Data under study: Begin
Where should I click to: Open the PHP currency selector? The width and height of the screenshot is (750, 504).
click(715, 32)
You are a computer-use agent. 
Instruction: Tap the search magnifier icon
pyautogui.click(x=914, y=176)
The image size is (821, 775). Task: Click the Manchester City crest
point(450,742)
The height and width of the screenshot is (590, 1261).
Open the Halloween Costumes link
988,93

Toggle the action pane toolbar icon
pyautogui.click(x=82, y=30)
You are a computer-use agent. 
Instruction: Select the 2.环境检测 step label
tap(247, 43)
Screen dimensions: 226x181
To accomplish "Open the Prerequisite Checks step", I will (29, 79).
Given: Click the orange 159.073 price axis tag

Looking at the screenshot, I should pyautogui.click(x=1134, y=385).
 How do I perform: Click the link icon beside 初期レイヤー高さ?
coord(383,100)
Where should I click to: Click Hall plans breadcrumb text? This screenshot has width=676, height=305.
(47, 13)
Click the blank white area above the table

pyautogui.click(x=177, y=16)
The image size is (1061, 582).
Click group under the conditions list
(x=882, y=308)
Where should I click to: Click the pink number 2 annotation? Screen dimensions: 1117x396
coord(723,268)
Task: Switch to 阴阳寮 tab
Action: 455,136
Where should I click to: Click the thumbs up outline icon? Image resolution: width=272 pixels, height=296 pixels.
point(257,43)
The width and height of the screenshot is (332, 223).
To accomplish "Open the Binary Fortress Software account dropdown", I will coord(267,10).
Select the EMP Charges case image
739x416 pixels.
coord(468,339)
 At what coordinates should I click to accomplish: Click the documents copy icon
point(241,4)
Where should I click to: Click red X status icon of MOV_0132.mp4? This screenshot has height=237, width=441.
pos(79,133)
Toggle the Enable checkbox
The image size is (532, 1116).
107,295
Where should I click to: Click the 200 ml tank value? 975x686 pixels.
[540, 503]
Data under study: End
▶ [Your task]: Output all of the material exactly as written.

▶ [Answer area]:
Where should I click to: Open the PHP currency selector? The width and height of the screenshot is (750, 504).
click(715, 32)
You are a computer-use agent. 
Instruction: Tap the search magnifier icon
pyautogui.click(x=914, y=176)
The image size is (821, 775). Task: Click the Manchester City crest
point(450,742)
The height and width of the screenshot is (590, 1261).
Open the Halloween Costumes link
988,93

Toggle the action pane toolbar icon
pyautogui.click(x=82, y=30)
You are a computer-use agent. 
Instruction: Select the 2.环境检测 step label
tap(247, 43)
Screen dimensions: 226x181
To accomplish "Open the Prerequisite Checks step", I will (29, 79).
Given: Click the orange 159.073 price axis tag

Looking at the screenshot, I should pyautogui.click(x=1134, y=385).
 How do I perform: Click the link icon beside 初期レイヤー高さ?
coord(383,100)
Where should I click to: Click Hall plans breadcrumb text? This screenshot has width=676, height=305.
(47, 13)
Click the blank white area above the table

pyautogui.click(x=177, y=16)
The image size is (1061, 582).
Click group under the conditions list
(x=882, y=308)
Where should I click to: Click the pink number 2 annotation? Screen dimensions: 1117x396
coord(723,268)
Task: Switch to 阴阳寮 tab
Action: 455,136
Where should I click to: Click the thumbs up outline icon? Image resolution: width=272 pixels, height=296 pixels.
point(257,43)
The width and height of the screenshot is (332, 223).
To accomplish "Open the Binary Fortress Software account dropdown", I will coord(267,10).
Select the EMP Charges case image
739x416 pixels.
coord(468,339)
 At what coordinates should I click to accomplish: Click the documents copy icon
point(241,4)
Where should I click to: Click red X status icon of MOV_0132.mp4? This screenshot has height=237, width=441.
pos(79,133)
Toggle the Enable checkbox
The image size is (532, 1116).
107,295
Where should I click to: Click the 200 ml tank value? 975x686 pixels.
[540, 503]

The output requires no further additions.